The SDF says some 30,000 of its fighters are taking part in the operation, dubbed “Wrath of the Euphrates”. It aims to surround and isolate IS inside Raqa before eventually assaulting the city itself.
Both SDF commanders and coalition officials have warned that the battle is likely to be long and difficult.
“As in Mosul, the fight will not be easy and there is hard work ahead,” US Defence Secretary Ashton Carter said in a statement after the assault was launched.
“But it is necessary to end the fiction of ISIL’s caliphate and disrupt the group’s ability to carry out terror attacks against the United States, our allies and our partners,” Carter said, using an alternative name for IS.
Driving IS from both cities has been the endgame since the US-led coalition launched air strikes against it in summer 2014, shortly after the jihadists seized control of large parts of Syria and Iraq.
Some 50 US military advisers are involved in the Raqa operation, particularly to guide air strikes, according to an SDF source.
Near Ain Issa, an AFP correspondent saw at least one soldier who had US markings on his helmet with SDF fighters.
– Battles rage near Mosul –
Near Mosul, federal police, army and elite interior ministry forces established full control over Hamam al-Alil, the last town of note on the way to Mosul from the south, AFP reporters said.
It lies on the west bank of the Tigris river, about 15 kilometres (nine miles) southeast of the edge of Mosul.
Fighting also continued east of Mosul, with Kurdish forces launching an offensive to take the town of Bashiqa and the elite Counter Terrorism Service battling IS in the city’s suburbs.
“Up to seven neighbourhoods are under the control of counter-terrorism forces, and they are now completely securing them and clearing them of pockets of terrorists present inside the houses,” CTS spokesman Sabah al-Noman told AFP.

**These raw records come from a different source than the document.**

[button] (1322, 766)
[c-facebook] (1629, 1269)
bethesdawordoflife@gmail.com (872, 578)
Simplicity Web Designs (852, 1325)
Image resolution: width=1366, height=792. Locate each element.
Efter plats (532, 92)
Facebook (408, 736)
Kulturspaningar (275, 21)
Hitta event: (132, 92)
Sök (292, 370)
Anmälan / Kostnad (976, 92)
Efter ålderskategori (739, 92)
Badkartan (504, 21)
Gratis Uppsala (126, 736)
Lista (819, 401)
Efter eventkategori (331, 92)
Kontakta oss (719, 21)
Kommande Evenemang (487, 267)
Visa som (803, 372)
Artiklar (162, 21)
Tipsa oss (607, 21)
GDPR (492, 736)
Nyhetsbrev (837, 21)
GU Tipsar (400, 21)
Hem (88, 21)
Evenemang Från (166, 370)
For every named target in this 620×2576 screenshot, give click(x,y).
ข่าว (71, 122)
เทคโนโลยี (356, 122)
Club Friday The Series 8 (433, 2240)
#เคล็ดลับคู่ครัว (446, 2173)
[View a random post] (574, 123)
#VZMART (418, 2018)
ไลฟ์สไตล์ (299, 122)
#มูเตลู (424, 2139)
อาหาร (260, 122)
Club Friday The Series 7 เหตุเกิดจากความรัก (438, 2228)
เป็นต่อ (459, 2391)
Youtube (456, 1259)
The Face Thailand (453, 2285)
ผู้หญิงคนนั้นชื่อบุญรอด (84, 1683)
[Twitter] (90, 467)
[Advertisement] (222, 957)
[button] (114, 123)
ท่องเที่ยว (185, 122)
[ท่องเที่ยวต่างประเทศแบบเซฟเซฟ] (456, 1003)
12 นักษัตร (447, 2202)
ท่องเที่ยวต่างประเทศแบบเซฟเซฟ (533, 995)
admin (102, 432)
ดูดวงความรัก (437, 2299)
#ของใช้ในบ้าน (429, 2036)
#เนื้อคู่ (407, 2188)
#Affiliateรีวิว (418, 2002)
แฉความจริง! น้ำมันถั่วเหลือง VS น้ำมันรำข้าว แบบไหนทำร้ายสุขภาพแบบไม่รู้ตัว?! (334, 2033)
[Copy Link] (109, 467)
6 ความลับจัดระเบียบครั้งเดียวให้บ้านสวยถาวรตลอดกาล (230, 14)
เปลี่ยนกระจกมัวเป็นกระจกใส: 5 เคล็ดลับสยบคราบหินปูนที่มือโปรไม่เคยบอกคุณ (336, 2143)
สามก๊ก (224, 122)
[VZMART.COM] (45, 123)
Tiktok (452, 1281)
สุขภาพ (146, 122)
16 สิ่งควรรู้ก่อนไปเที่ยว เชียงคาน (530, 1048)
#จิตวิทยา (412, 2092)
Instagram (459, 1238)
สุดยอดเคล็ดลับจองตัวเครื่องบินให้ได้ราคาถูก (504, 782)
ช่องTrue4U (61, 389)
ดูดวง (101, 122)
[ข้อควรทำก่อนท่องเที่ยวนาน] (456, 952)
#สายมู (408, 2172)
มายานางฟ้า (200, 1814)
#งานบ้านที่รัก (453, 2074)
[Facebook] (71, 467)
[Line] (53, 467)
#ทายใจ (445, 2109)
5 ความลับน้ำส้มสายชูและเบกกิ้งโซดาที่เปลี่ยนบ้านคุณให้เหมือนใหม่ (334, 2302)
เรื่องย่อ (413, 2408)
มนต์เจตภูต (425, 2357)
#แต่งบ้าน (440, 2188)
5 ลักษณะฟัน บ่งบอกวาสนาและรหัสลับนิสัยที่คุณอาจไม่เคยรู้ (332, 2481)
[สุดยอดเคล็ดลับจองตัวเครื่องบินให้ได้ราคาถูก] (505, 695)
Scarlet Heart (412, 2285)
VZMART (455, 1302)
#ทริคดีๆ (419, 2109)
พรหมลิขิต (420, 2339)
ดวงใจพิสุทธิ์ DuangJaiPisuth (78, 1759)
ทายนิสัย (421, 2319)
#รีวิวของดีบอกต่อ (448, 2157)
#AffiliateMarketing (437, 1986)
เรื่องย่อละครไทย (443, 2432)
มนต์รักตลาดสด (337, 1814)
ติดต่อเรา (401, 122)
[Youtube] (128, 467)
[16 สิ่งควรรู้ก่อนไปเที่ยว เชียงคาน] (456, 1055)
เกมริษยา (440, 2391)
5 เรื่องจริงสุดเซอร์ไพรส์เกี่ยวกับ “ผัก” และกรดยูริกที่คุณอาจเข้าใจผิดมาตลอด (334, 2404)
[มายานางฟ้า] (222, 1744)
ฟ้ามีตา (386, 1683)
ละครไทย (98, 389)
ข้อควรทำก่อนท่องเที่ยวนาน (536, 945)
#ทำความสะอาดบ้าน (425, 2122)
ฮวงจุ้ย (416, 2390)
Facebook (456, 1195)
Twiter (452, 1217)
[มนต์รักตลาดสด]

The Mosul offensive has advanced faster than expected but the battle for Raqa is far more complicated.
Unlike in Iraq where the coalition has a state-controlled ally in federal forces, in Syria its ground partner is made up of local militias, including some rebel groups that have battled President Bashar al-Assad’s regime.
The domination of the SDF by the Kurdish People’s Protection Units (YPG) has also raised deep concern with Turkey, which considers the YPG a “terrorist” group linked to the outlawed Kurdistan Workers’ Party (PKK).
Turkey in August began its own operation inside northern Syria, targeting both IS and the YPG and supporting local rebel forces.
Aid groups have voiced concerns for civilians trapped in both Mosul and Raqa, warning they may be used as human shields.
More than 34,000 people have been displaced since the Mosul operation began on October 17, the International Organization for Migration said on Monday.
More than a million people are believed to be in Mosul. Raqa had a population of some 240,000 before 2011 but more than 80,000 people have since fled there from other parts of Syria.